Yes the betsie has fish. My buddy fished homestead and said there was plenty jumping the dam

Sent from my SCH-I535 using Ohub Campfire mobile app


----------



## Drakegunner

Sorry been a away from the forum. Busy fishing and making jigs, family time on vacation. Our season has been good so far. Boated 27 fish including an 8 fish day yesterday. 7kings and a brown 










Sent from my iPhone using Ohub Campfire


----------



## Section 8

Drakegunner said:


> Sorry been a away from the forum. Busy fishing and making jigs, family time on vacation. Our season has been good so far. Boated 27 fish including an 8 fish day yesterday. 7kings and a brown
> 
> Sent from my iPhone using Ohub Campfire


Thanks for the report. Great job

Any particular color jig?


----------



## Drakegunner

Section 8 said:


> Thanks for the report. Great job
> 
> 
> 
> Any particular color jig?



3oz Poe was on fire yesterday as well as superglow Pink


Sent from my iPhone using Ohub Campfire


----------



## Drakegunner

Some bonus Browns

Yesterday:








On the Poe .

And Today









The second one came on an experimental color. Chartruese and glow purple ( looks white in sun) 


Sent from my iPhone using Ohub Campfire


----------



## mibwhntr785

Nice fish! Went 2 for 3 this morning in Muskegon. Pretty slow down here still


Sent from my iPhone using Ohub Campfire


----------



## 1uglystick

so are there jiggable numbers in PM lake now? and mibwhntr785, were you jigging muskegon????


----------



## Gearhead

Drakegunner said:


> Some bonus Browns
> 
> Yesterday:
> 
> 
> 
> 
> 
> 
> 
> 
> On the Poe .
> 
> And Today
> 
> 
> 
> 
> 
> 
> 
> 
> 
> The second one came on an experimental color. Chartruese and glow purple ( looks white in sun)
> 
> 
> Sent from my iPhone using Ohub Campfire


Beautiful fish !! Nice work !!


----------



## Drakegunner

A lot of you guys that have been asking about where the fish are, I would say they should be in every system right now due to the cooler water temps.


Sent from my iPhone using Ohub Campfire


----------



## Fishslayer5789

Drakegunner, do you typically jig suspended or get it right near the bottom?


----------



## mibwhntr785

Yeah jigging muskegon at the sand docks


Sent from my iPhone using Ohub Campfire


----------



## mudpuppie

Lots of fish in Betsie Bay yesterday, but not lots of biters. My buddy got one and we each had a couple other solid hits. Most boats had a fish or two and a couple had four. Most trollers coming back from big lake did poorly and did not mark many fish.


----------



## Fishslayer5789

mudpuppie said:


> Lots of fish in Betsie Bay yesterday, but not lots of biters. My buddy got one and we each had a couple other solid hits. Most boats had a fish or two and a couple had four. Most trollers coming back from big lake did poorly and did not mark many fish.

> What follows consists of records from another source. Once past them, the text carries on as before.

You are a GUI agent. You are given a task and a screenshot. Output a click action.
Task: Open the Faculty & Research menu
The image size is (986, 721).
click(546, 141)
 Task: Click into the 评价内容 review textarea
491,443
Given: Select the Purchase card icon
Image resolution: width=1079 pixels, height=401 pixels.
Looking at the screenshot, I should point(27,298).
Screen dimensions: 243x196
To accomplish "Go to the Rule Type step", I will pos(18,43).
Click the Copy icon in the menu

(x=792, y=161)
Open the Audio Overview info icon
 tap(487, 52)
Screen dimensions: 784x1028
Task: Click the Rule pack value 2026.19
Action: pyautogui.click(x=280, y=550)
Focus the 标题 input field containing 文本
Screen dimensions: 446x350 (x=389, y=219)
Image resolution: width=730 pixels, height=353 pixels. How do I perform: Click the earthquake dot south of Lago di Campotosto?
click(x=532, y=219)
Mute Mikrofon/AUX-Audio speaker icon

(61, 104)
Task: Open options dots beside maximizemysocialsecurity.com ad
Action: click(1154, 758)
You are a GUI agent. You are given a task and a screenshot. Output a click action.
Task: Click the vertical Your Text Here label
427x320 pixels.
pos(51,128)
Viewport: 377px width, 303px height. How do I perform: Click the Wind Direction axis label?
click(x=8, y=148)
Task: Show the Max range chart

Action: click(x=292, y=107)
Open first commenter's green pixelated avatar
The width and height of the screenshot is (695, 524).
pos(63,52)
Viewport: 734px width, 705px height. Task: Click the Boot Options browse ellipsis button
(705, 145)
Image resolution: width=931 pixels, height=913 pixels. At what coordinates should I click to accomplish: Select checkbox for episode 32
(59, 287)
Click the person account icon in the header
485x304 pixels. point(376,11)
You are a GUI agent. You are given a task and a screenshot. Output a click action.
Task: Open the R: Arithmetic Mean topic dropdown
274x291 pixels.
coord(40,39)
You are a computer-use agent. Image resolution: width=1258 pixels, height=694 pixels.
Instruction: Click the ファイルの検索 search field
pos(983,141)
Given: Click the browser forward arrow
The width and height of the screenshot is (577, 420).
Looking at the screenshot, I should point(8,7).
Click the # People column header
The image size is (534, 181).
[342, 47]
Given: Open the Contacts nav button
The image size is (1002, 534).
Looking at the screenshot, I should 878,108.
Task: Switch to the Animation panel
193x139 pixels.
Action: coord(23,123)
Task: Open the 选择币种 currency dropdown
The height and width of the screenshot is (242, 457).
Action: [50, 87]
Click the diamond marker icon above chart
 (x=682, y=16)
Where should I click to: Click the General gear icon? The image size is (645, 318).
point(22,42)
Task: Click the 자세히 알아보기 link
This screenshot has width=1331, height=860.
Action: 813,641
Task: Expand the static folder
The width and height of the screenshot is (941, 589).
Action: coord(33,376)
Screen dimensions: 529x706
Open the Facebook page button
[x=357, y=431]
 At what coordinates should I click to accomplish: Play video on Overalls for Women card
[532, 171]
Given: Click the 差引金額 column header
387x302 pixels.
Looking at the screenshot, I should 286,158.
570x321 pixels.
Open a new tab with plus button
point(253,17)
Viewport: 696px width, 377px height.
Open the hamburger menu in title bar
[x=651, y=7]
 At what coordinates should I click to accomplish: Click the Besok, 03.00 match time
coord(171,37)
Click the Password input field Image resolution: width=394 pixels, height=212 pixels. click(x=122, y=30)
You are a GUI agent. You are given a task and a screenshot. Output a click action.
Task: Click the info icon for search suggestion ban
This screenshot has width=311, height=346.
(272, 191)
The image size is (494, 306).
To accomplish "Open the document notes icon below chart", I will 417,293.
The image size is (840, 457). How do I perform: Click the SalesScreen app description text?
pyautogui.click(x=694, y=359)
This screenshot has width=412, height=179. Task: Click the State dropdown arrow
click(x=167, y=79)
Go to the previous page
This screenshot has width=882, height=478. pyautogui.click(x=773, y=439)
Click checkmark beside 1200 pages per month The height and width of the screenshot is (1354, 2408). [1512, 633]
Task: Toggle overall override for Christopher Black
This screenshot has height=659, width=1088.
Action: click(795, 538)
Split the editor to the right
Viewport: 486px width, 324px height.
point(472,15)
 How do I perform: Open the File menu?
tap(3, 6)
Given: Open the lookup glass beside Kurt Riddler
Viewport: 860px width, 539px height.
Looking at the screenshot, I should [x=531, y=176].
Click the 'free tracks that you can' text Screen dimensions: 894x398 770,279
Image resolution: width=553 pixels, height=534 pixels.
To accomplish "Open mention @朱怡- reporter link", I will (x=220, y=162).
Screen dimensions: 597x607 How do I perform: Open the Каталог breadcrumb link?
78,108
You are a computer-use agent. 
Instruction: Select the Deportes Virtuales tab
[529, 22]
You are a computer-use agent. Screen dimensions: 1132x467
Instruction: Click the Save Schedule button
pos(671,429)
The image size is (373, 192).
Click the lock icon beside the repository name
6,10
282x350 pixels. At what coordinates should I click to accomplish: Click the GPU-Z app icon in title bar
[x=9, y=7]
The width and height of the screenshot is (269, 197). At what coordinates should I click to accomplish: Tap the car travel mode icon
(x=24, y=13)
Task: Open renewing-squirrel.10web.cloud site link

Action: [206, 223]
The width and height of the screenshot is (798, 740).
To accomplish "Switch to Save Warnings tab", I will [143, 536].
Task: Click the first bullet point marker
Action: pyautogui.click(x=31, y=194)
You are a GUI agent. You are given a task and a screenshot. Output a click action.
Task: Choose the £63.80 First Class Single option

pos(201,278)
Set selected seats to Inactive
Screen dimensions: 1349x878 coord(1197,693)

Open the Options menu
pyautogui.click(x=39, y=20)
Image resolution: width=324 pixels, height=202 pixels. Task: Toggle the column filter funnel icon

Thanks. I'll be out there tonight in a red Lund trying to dial a couple in.

How many boats were jammed out there jigging?


----------



## Drakegunner

My haul from this morning


Sent from my iPhone using Ohub Campfire


----------



## Drakegunner

Fishslayer5789 said:


> Thanks. I'll be out there tonight in a red Lund trying to dial a couple in.
> 
> How many boats were jammed out there jigging?



Probably 6 boats this morning


Sent from my iPhone using Ohub Campfire


----------



## Drakegunner

finished my daily limit tonight. Wife wanted our fish crazed wiener dog in the pic.
Anybody else been out?


Sent from my iPhone using Ohub Campfire


----------



## Vicious Fishous

Nice fishes!!! I hope to get out this weekend, weather permitting. Should be around Frankfort, peddling for dear life in a Hobie, jigging my keester off. 


Posted using Outdoor Hub Campfire


----------



## T1basser

Fished Muskegon this morning, very few fish around. Went 0-1.


----------



## mibwhntr785

0 for 2 in manistee this morning. Didnt see any caught


Sent from my iPhone using Ohub Campfire


----------



## triplelunger

T1basser said:


> Fished Muskegon this morning, very few fish around. Went 0-1.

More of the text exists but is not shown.